- _Excerpted data_
####################

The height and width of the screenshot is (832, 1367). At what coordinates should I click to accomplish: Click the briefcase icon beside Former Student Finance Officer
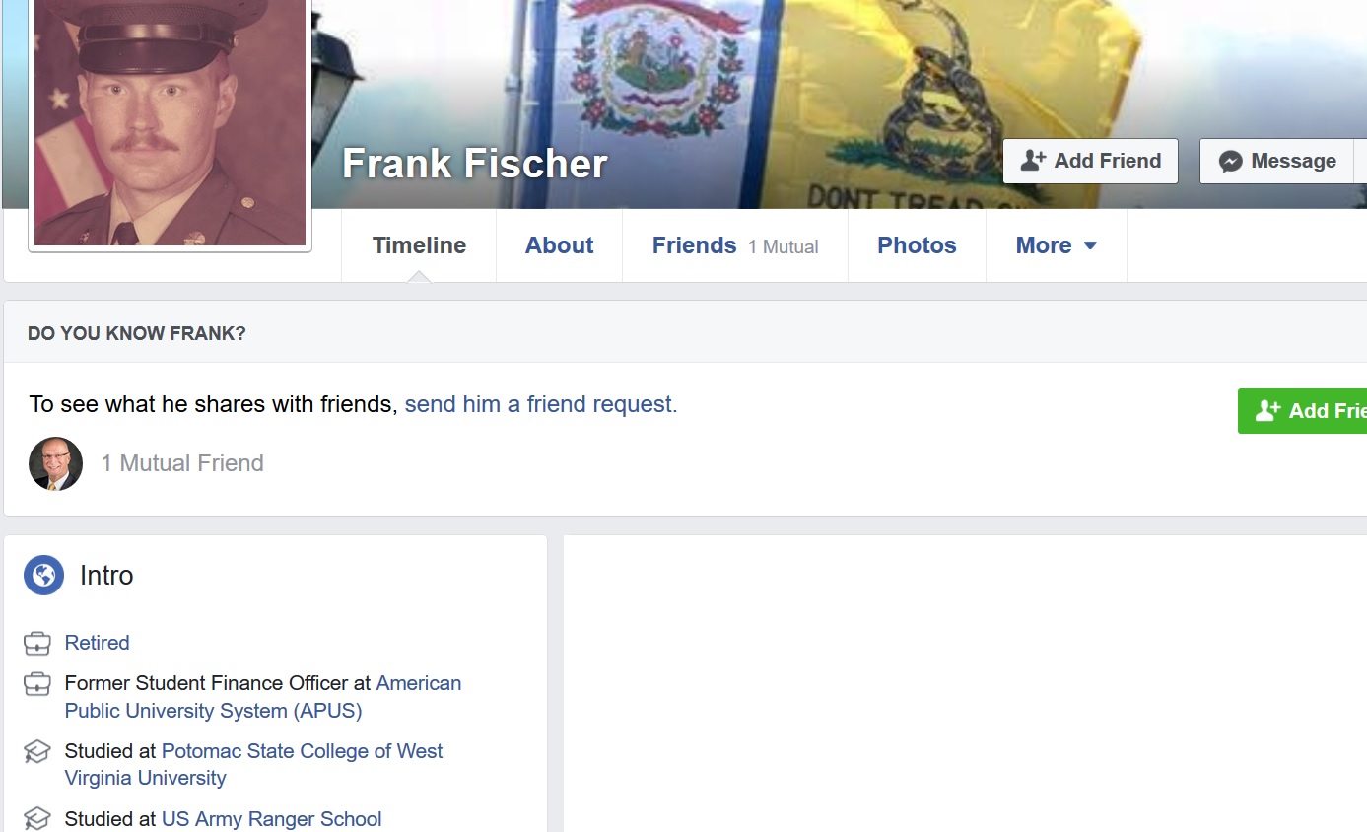(36, 684)
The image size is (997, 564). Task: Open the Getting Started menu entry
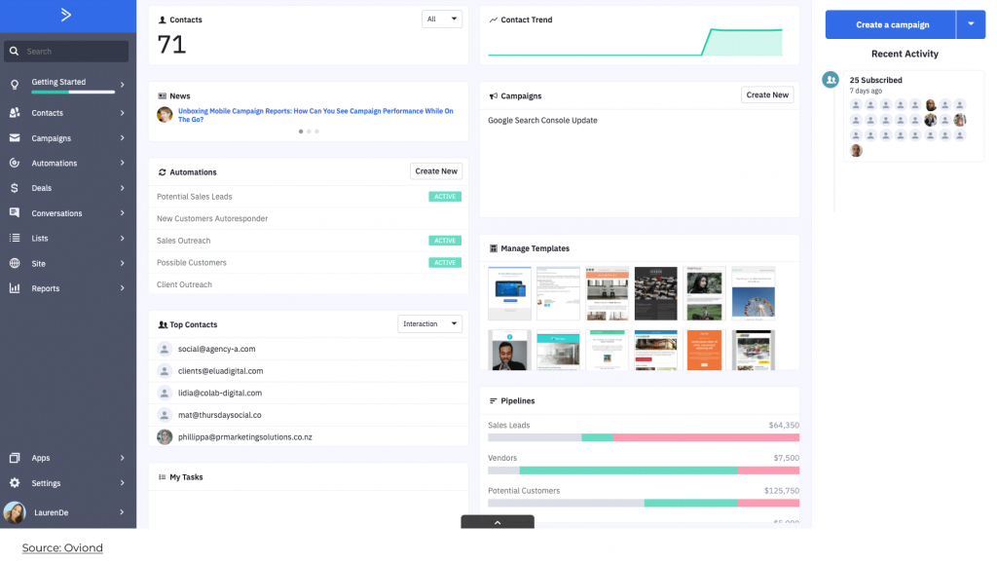[58, 82]
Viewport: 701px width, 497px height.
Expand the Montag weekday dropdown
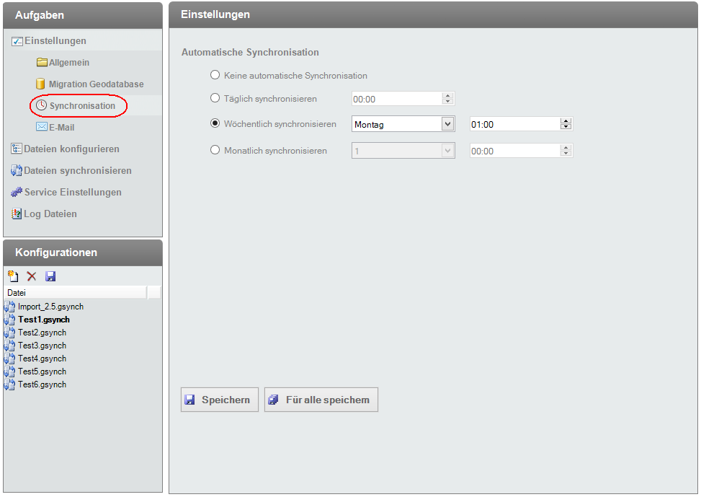pyautogui.click(x=447, y=124)
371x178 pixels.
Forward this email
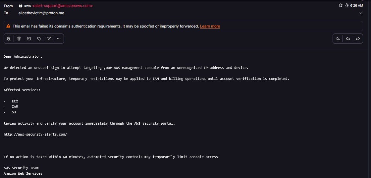point(358,39)
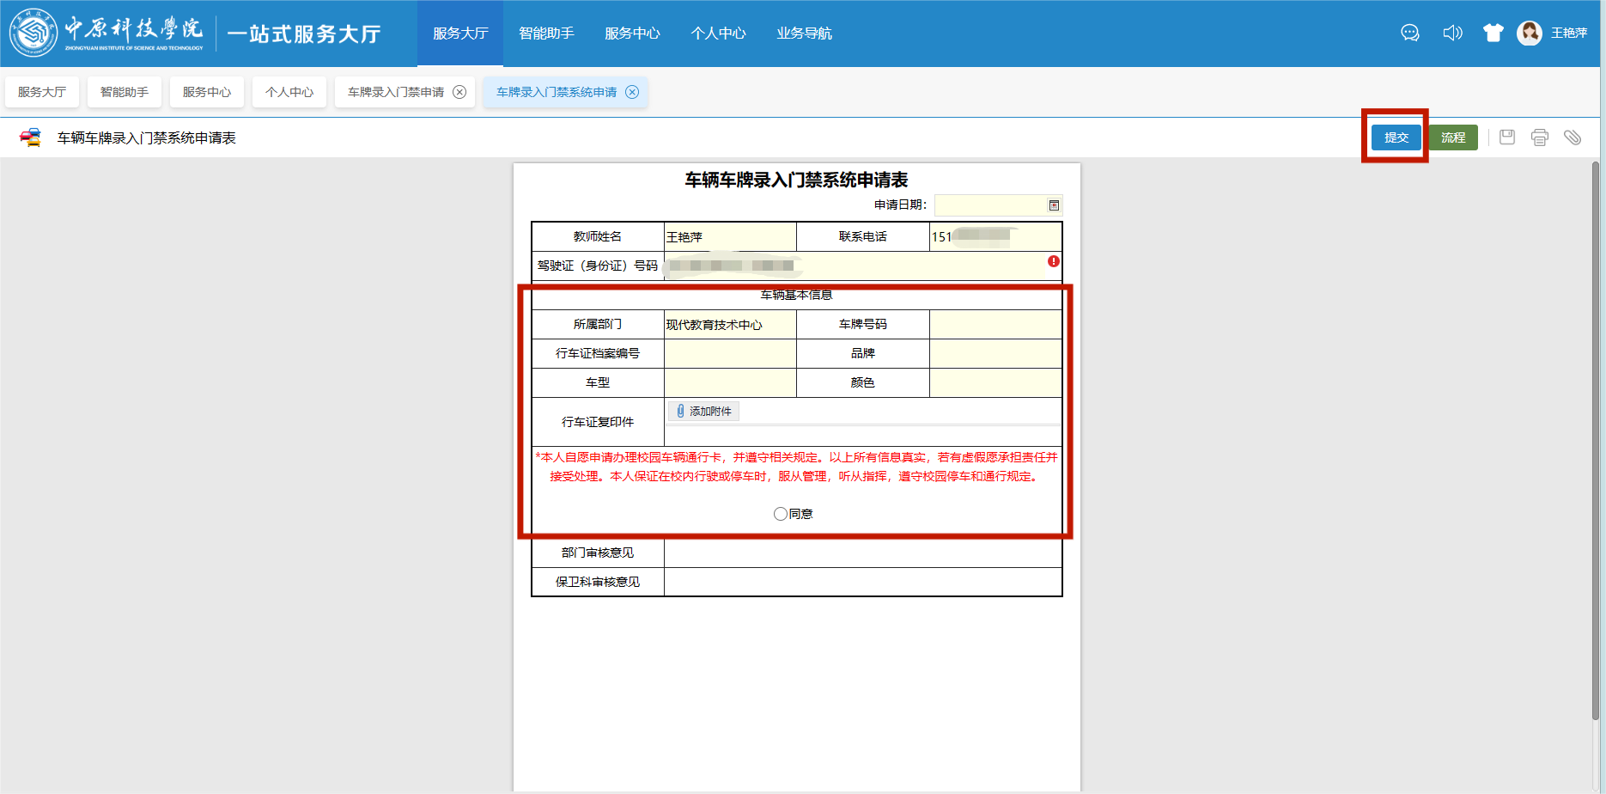Close the 车牌录入门禁申请 tab
The height and width of the screenshot is (794, 1606).
459,92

####################

- _Try it_
Repeat the lines above, starting at the first and stopping after the line that holds "Viewport: 701px width, 497px height.", with the pictures left out.

- _Response_
The height and width of the screenshot is (832, 1367). At what coordinates should I click to accomplish: Click the briefcase icon beside Former Student Finance Officer
(36, 684)
The image size is (997, 564). Task: Open the Getting Started menu entry
[58, 82]
Viewport: 701px width, 497px height.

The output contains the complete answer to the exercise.